EXTRACTED TEXT ->

--- begin ---

Tom Prince [:tomprince]

Assignee

Description

•

7 years ago

No description provided.

Tom Prince [:tomprince]

Assignee

Updated

•

7 years ago

Summary: Prevent retriggering release tasks. → Prevent retriggering release tasks from treeherder

Tom Prince [:tomprince]

Assignee

Comment 1

•

7 years ago

During 59.0.2, both both ryan and aki reran the same repackage task, then ryan cancelled his (latest). aki had to cancel the repackage-signing task, then rerun both in order. this could have forced us to do a build2 if it wasn't caught in time. we should consider moving off treeherder and into a releaseduty dashboard, and/or going with stricter handoffs Given that treeherder doesn't show re-runs clearly, it was suggested either removing the release tasks from treeherder, or at least removing the ability to retrigger them via treeherder. This can probably be done by specifying the action context (https://firefox-source-docs.mozilla.org/taskcluster/taskcluster/actions.html#setting-the-action-context)

URL: https://trello.com/c/L9iwy6j2

Jordan Lund (:jlund)

Comment 2

•

7 years ago

@ryanvm, @dburns - any concerns with removing mutable actions from release specific tasks within Treeherder? Or even removing the tasks themselves from view? Just removing mutable actions (retrigger) would likely be the preference for us so that we keep some release transparency on TH

Flags: needinfo?(ryanvm)

Flags: needinfo?(dburns)

Ryan VanderMeulen [:RyanVM]

Comment 3

•

7 years ago

Is anybody going to notice when these jobs fail on Nightlies if they aren't visible on TH?

Flags: needinfo?(ryanvm)

--- end ---

INFORMATION SHOWN ->
--- begin ---

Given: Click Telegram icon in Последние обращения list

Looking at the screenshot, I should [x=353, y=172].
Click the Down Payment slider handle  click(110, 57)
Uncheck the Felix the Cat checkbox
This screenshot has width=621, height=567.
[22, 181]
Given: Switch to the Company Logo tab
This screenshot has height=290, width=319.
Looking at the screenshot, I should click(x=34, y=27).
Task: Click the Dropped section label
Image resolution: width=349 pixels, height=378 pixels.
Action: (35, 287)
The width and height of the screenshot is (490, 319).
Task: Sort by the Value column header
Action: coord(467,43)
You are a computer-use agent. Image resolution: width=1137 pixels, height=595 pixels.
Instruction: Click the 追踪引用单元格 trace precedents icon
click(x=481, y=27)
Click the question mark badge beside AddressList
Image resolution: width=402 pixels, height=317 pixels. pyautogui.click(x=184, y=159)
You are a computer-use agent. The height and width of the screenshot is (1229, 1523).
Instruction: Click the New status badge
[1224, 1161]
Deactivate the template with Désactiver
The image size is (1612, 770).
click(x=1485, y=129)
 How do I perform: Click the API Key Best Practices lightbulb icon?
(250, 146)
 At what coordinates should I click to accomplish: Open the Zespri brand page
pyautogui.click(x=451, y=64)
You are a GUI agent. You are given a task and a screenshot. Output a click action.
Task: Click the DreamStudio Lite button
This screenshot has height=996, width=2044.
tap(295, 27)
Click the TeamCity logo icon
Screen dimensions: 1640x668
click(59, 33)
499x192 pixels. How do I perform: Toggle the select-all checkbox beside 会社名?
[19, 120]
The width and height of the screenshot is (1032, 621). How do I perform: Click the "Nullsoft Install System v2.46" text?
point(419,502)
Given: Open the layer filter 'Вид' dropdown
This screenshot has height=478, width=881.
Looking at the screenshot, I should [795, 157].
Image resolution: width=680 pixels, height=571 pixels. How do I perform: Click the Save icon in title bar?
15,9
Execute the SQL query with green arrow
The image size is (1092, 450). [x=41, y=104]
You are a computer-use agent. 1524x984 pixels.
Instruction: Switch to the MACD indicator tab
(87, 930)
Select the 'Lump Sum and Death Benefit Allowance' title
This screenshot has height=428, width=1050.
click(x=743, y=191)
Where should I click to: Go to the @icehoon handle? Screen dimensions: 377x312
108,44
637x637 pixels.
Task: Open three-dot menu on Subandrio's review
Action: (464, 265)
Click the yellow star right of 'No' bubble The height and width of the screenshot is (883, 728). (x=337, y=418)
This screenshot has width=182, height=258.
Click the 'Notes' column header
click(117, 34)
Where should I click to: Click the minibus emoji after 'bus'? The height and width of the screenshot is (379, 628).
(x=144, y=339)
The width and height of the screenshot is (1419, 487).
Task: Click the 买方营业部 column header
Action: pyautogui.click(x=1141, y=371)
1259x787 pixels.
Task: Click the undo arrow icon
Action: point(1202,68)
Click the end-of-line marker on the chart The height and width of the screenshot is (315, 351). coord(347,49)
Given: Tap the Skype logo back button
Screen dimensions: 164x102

--- end ---

THE EXERCISE ->
Copy out the whole bug thread above about retriggering release tasks from Treeherder, word for word.

WORKED SOLUTION ->
Tom Prince [:tomprince]

Assignee

Description

•

7 years ago

No description provided.

Tom Prince [:tomprince]

Assignee

Updated

•

7 years ago

Summary: Prevent retriggering release tasks. → Prevent retriggering release tasks from treeherder

Tom Prince [:tomprince]

Assignee

Comment 1

•

7 years ago

During 59.0.2, both both ryan and aki reran the same repackage task, then ryan cancelled his (latest). aki had to cancel the repackage-signing task, then rerun both in order. this could have forced us to do a build2 if it wasn't caught in time. we should consider moving off treeherder and into a releaseduty dashboard, and/or going with stricter handoffs Given that treeherder doesn't show re-runs clearly, it was suggested either removing the release tasks from treeherder, or at least removing the ability to retrigger them via treeherder. This can probably be done by specifying the action context (https://firefox-source-docs.mozilla.org/taskcluster/taskcluster/actions.html#setting-the-action-context)

URL: https://trello.com/c/L9iwy6j2

Jordan Lund (:jlund)

Comment 2

•

7 years ago

@ryanvm, @dburns - any concerns with removing mutable actions from release specific tasks within Treeherder? Or even removing the tasks themselves from view? Just removing mutable actions (retrigger) would likely be the preference for us so that we keep some release transparency on TH

Flags: needinfo?(ryanvm)

Flags: needinfo?(dburns)

Ryan VanderMeulen [:RyanVM]

Comment 3

•

7 years ago

Is anybody going to notice when these jobs fail on Nightlies if they aren't visible on TH?

Flags: needinfo?(ryanvm)